Problem description:
Consider the entries below. Count the lines holding the string "computer" and state the number only.

============

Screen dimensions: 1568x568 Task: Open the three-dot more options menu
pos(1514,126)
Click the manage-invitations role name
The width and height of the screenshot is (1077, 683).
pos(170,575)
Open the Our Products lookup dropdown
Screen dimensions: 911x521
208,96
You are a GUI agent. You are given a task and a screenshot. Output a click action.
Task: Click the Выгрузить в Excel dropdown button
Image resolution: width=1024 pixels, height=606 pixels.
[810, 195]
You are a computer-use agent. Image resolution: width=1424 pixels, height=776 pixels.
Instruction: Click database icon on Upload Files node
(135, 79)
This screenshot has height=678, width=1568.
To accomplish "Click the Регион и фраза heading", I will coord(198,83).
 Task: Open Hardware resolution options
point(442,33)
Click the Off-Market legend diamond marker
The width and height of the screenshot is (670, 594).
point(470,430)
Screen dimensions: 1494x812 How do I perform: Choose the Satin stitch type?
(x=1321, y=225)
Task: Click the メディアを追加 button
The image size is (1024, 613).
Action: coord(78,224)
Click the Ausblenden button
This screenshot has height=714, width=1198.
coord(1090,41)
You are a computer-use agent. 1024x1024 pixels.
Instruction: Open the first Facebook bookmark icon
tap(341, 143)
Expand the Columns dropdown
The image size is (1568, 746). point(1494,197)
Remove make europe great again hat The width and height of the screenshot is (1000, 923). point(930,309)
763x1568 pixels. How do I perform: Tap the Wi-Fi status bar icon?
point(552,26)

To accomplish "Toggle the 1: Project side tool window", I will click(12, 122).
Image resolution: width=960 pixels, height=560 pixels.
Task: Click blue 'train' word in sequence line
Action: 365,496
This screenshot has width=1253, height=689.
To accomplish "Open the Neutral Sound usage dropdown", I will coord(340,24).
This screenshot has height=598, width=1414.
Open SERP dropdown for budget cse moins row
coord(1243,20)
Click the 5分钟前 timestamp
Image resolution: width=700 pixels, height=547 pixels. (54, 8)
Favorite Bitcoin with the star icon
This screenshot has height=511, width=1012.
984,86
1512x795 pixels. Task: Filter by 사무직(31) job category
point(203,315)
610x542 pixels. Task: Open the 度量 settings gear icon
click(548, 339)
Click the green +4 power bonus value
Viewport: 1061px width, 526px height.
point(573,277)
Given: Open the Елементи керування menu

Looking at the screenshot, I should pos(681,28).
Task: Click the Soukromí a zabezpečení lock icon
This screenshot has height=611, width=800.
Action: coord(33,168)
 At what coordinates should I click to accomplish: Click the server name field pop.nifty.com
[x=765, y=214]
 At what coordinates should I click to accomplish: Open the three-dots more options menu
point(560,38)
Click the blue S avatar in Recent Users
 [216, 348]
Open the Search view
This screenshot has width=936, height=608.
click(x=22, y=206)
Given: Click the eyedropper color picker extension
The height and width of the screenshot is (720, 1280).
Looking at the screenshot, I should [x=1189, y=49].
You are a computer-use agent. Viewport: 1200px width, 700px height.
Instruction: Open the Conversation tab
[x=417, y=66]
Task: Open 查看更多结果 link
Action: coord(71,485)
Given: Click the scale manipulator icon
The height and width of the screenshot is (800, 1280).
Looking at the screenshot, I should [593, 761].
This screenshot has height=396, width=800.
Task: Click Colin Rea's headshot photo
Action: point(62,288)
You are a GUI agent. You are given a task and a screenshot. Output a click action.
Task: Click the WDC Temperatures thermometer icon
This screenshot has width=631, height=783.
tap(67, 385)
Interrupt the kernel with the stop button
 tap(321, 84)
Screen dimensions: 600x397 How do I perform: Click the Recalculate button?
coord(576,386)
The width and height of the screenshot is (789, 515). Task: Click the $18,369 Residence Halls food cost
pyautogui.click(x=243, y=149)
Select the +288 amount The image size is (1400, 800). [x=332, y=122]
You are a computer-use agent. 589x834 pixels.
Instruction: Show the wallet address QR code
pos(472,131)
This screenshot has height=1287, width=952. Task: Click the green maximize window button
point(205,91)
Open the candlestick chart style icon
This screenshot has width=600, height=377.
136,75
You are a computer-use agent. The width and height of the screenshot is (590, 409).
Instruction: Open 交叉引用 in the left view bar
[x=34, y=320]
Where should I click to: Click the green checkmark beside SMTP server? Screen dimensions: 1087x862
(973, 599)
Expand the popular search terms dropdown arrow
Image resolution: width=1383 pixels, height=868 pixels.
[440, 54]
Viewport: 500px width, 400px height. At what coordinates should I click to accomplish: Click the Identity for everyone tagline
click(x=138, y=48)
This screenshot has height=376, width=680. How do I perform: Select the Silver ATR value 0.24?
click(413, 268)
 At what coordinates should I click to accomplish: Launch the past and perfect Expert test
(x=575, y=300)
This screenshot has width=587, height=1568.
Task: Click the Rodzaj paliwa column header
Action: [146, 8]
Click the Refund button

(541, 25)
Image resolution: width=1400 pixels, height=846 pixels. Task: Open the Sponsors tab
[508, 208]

============

Answer section:
5